I know some people like to watch those Christian TV shows that are fixated on end-time events. I don’t.
I know some people like reading fiction and non-fiction books about the Rapture, the identity of the anti-Christ, the Mark of the Beast and 666, Nostradamus, Mabus, etc., etc. I don’t.
Don’t get me wrong. I love the Biblical books of Daniel and Revelation and all the other Scripture passages which deal with the Second Coming and Jesus’ triumphant return to earth as the King of Kings and Lord of Lords. I have read the back of THE BOOK and I know that Jesus wins and so that means that I get to win because of Him.
Don’t get me wrong. I have my opinions on the doctrine of eschatology and how the end of the age will all come to pass. I also anticipate that God is in heaven laughing because all of us who think we have it figured it out … have some aspect of the eschaton absolutely and completely WRONG.
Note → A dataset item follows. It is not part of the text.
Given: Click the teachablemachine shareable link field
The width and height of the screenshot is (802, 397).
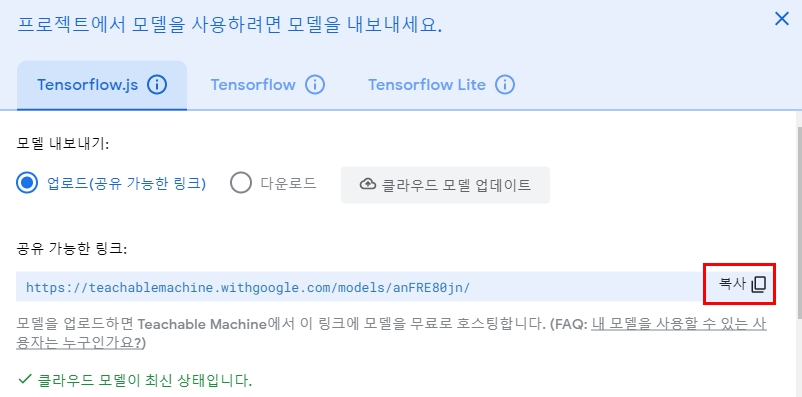Looking at the screenshot, I should tap(358, 286).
Don’t get me wrong. I understand the significance of Israel and the Jewish people to the Kingdom of God and Ancient of Days. I know that 14 May 1948 is one of the landmark days in the history of the world as it began a clock towards the end of time. I know that Israel and God’s relationship with His Chosen Ones are in essence the calendar of eternity. However, …
I just don’t do prophecy. But … are you curious as to why?
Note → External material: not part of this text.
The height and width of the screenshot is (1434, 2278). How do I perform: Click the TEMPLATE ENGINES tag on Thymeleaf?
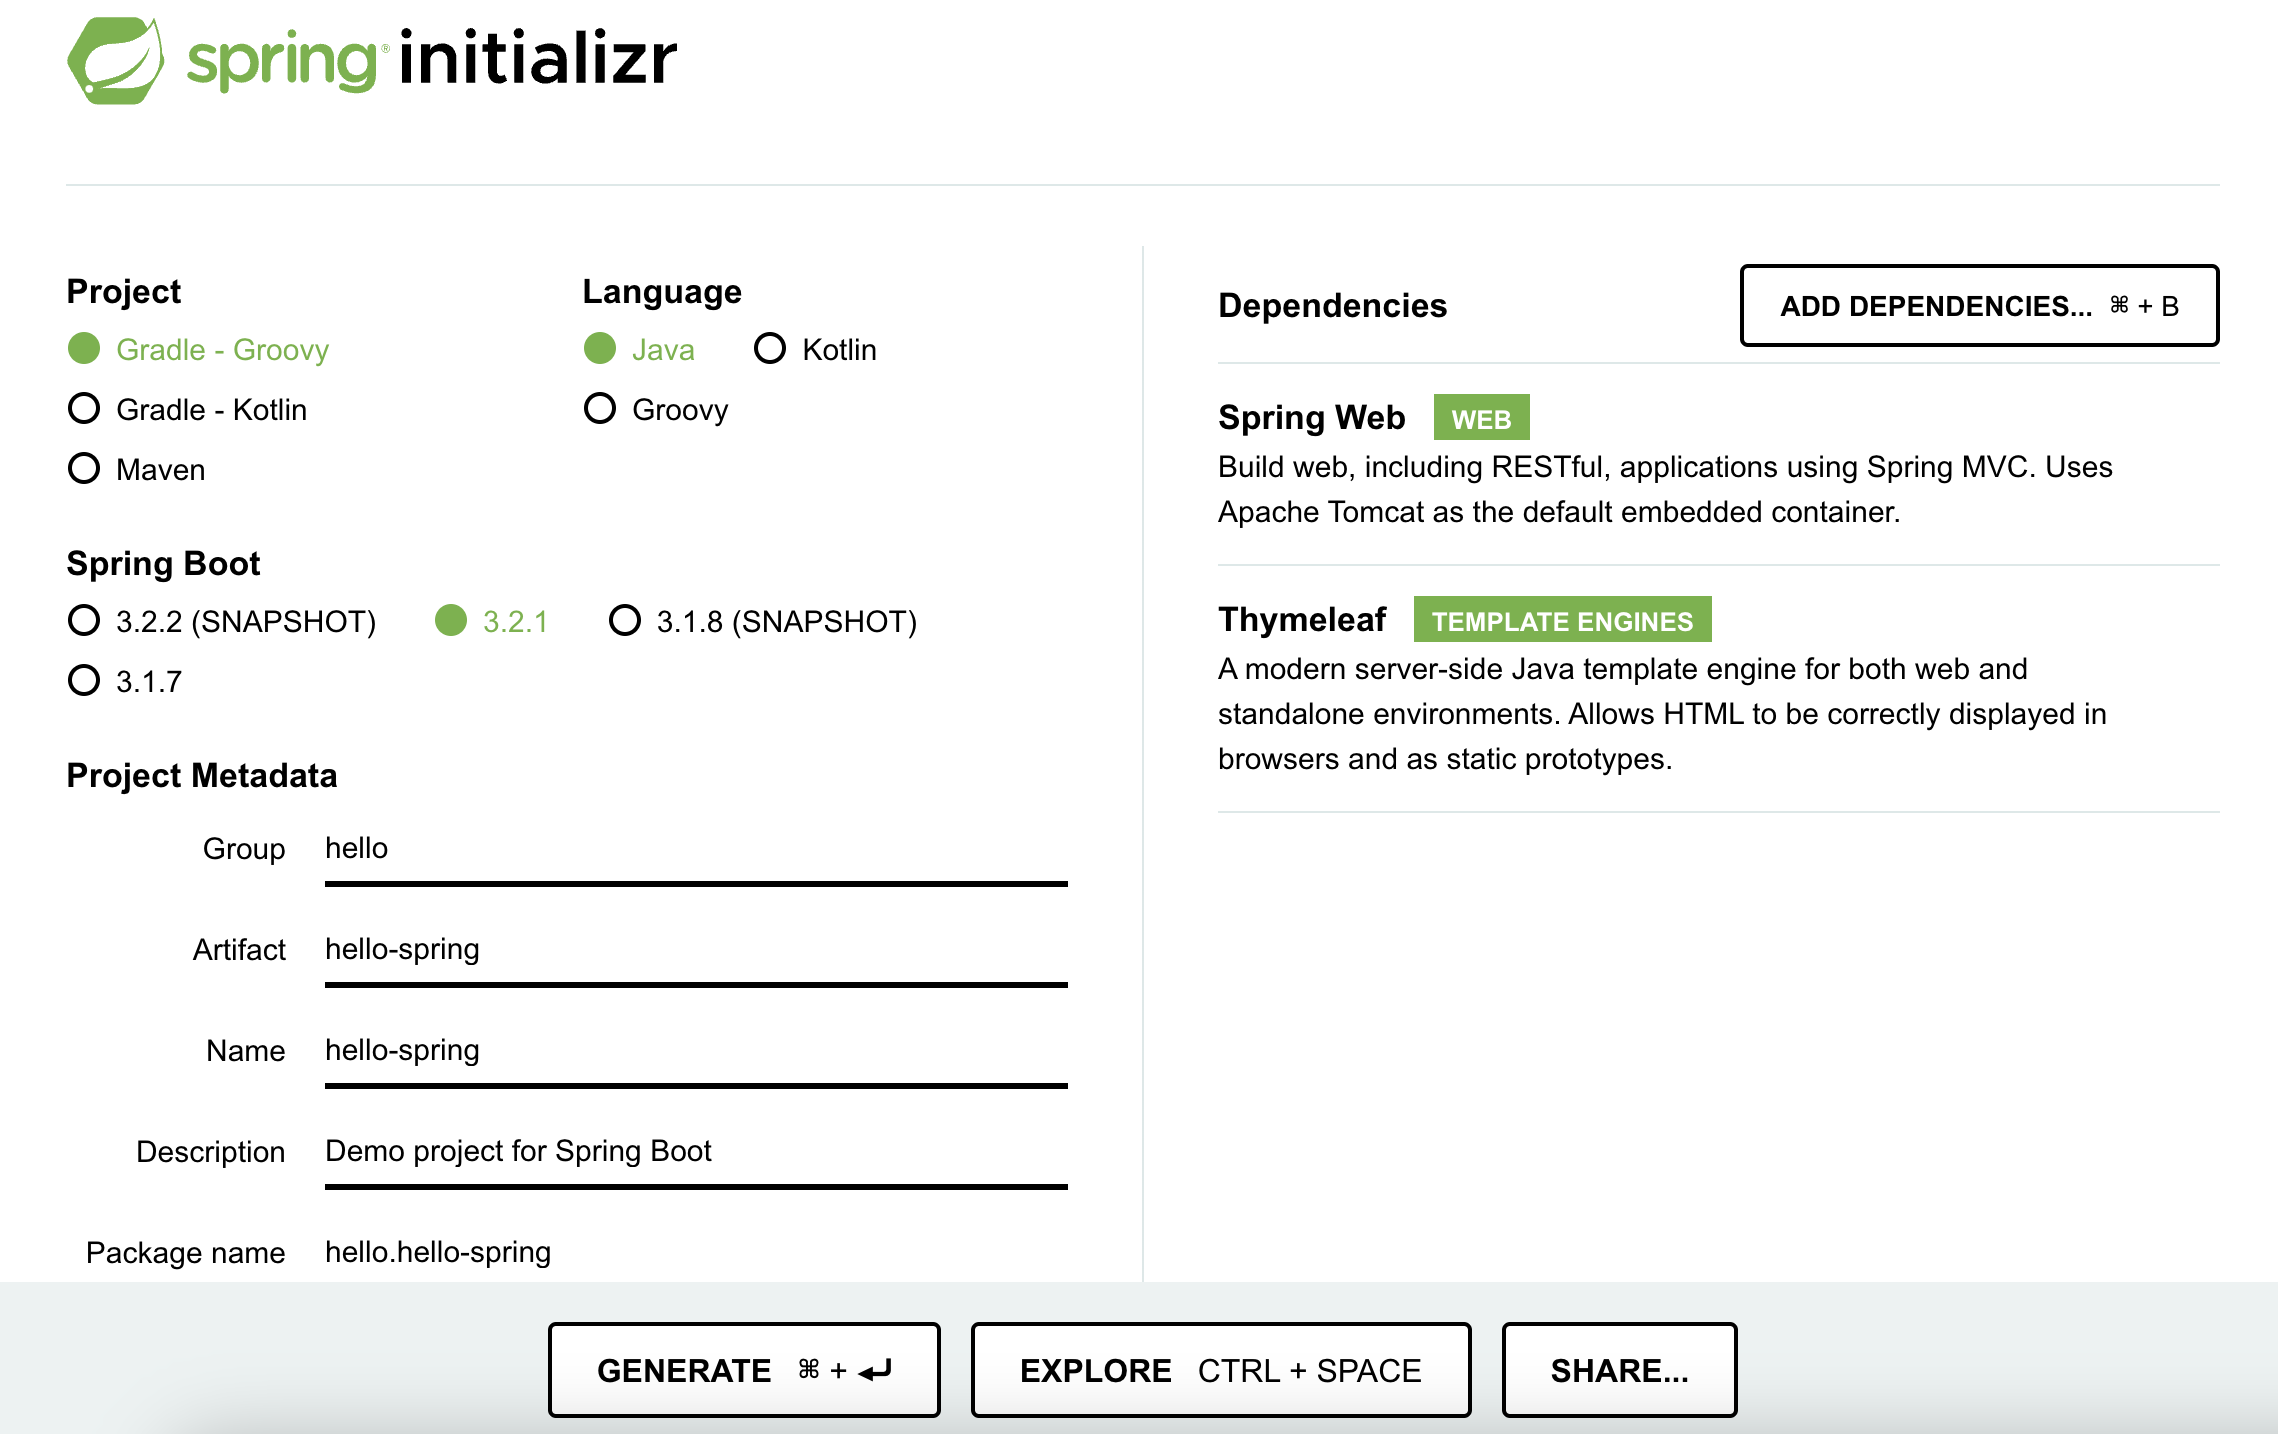[1562, 620]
FIRST — The uncertainty involved with prophecy just makes me skittish to even dabble in something that appears so difficult to grasp. I took two seminary classes on the Book of Revelation and the doctrine of eschatology and both professors had different positions. I have a shelf full of books on the subject and every one has a slightly different take on the subject. I have seen very good Christian leaders become so involved in the idea of prophecy and the Rapture that when it didn’t happen as they expected that their whole ministry was shattered and their faith was shaken (i.e., Does anyone remember 88 Reasons Why Jesus Will Come in 1988?)
If the doctrine of eschatology is so uncertain and untenable, why do so many spend so much time fixating on something about which they could be wrong? By the way, I am still waiting for some of my friends to get refunds on all those books and videos they bought about the Y2K crisis.
SECOND — My dad preached a sermon when I was in college on this subject which has stayed with me for over 25 years. By the way, my dad was a Clarence Larkin chart wielding, Scofieldian, pre-millennial, pre-tribulational in his eschatology. His sermon was based not on Acts 1:8 but on the verses 10 and 11 which followed Jesus’ final words following the ascension.
And while they looked steadfastly toward heaven as He went up, behold, two men stood by them in white apparel, who also said, “Men of Galilee, why do you stand gazing up into heaven? This same Jesus, who was taken up from you into heaven, will so come in like manner as you saw Him go into heaven.”
Daddy’s point from the sermon was that we should spend our time looking inward at our lives, downward in prayer, and out towards the world instead of looking up towards the sky. In other words, we have too much to do in this world to fulfill the Great Commission to spend our time looking up for a day that will take care of itself … whenever it happens. It is not wrong to look up occasionally but we have more important things to do with God’s time!
THIRD — I have read article after document from the secular and non-believing Jewish press. I have Jewish non-believer after non-believer utter this similar refrain — “Christians just want to use us Jewish people to hurry up the Apocalypse where we all die anyway.”
Now this is an overstatement. I know that fact. However, and for the Jewish people who utter such a statement and who might be reading this post now but don’t yet believe in Jesus, this is how they often feel. They perceive that we in the Christian community view the Jewish people as a means to an apocalyptic end.
For, yes, the Jewish people play a significant role in the end times. The Hebrew Scriptures are clear about this truth. HOWEVER, I would rather focus on Jewish evangelism and the love of Messiah Jesus for the Jewish people than on prophecy conferences, Christian television shows which purport to give us the latest timing on the eschaton, or anything to do with the end of the age. Eschatology is a doctrine that should be studied and considered and taught but it should not become the focus of our time or energy. The Great Commission is about the Gospel and evangelism and not about 2013 reasons for the return of Jesus. Jesus commanded us to go and tell the world about His gift of salvation and not about His return.